Periods and commas should be placed inside the quotation marks. Colons, semicolons, and dashes should be placed outside the quotation marks. Question marks and exclamation points should be placed inside the quotation marks, unless the punctuation applies to the whole sentence (not just the quote).

  • When the team’s best player said, “We’re in for a bad season,” it became clear that the team’s morale was flagging.
  • Was America really listening when President Kennedy said, “Ask what you can do for your country”?

When to Use Brackets Within Quotations

When using quotations, you need to be very careful to copy the words as they appear in the source text. However, you may find that a quotation does not grammatically align with the way you want to use it, or that the relevance of the quotation may not be readily apparent to a reader.
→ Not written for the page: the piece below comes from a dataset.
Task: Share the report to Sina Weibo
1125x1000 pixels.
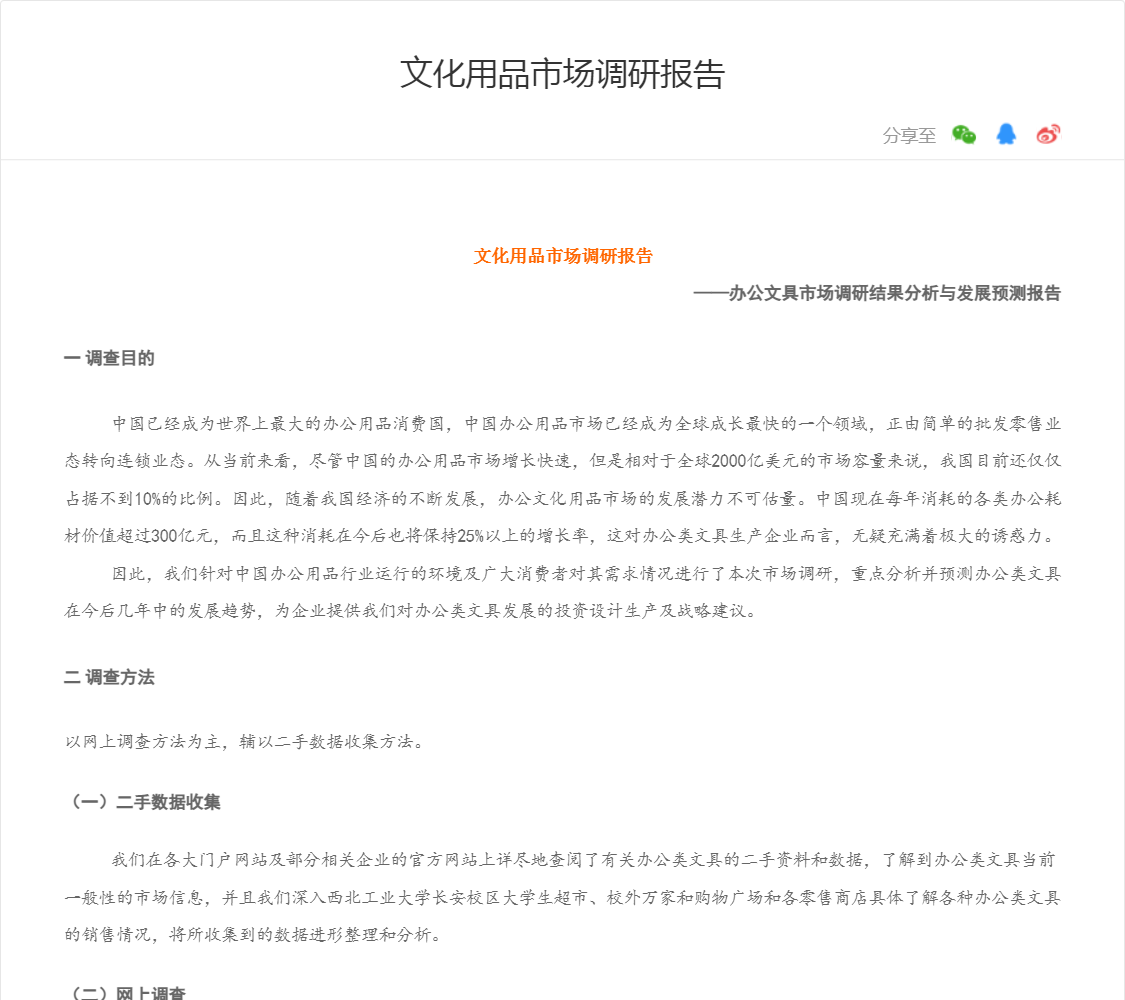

When that happens, you might want to change it slightly in order to make it fit your essay. In such cases, square brackets should be used around words not contained in the original quote.

Brackets can be used to do the following:

Clarify meaning:

  • “[Fiestas] are the lifeblood of this region. We need to honor our traditions even, and especially, after tragedy.” Sr. Gomez told reporters. (The original quotation used the pronoun “They,” in answer to a reporter’s question about a fiesta.)

Enclose a change in verb tense to better flow with your sentence:

  • Silven maintained the assertion throughout his life: “It seems unlikely that this pairing [was] due to a human need for companionship.”

Enclose an explanatory phrase if a word isn’t clear:

  • Renowned family therapist Virginia Satir once mused, “I have often thought had there been somebody like me around, something might have been able to be done [about her own divorce].”

Block Quotations

If you are using a long quotation (four or more typed lines), instead of quotation marks, you should indent the entire quotation five spaces. If the quote is two or more paragraphs, indent the first line of each paragraphs an additional five spaces (maintaining the indent of the rest of the quote). When using this format, you do not need to use quotation marks.

image

 

Quotation on a rock: A quote on the wall of Thierry Ehrmann’s “Abode of Chaos.” This graffiti-style quotation cites its source text and page number.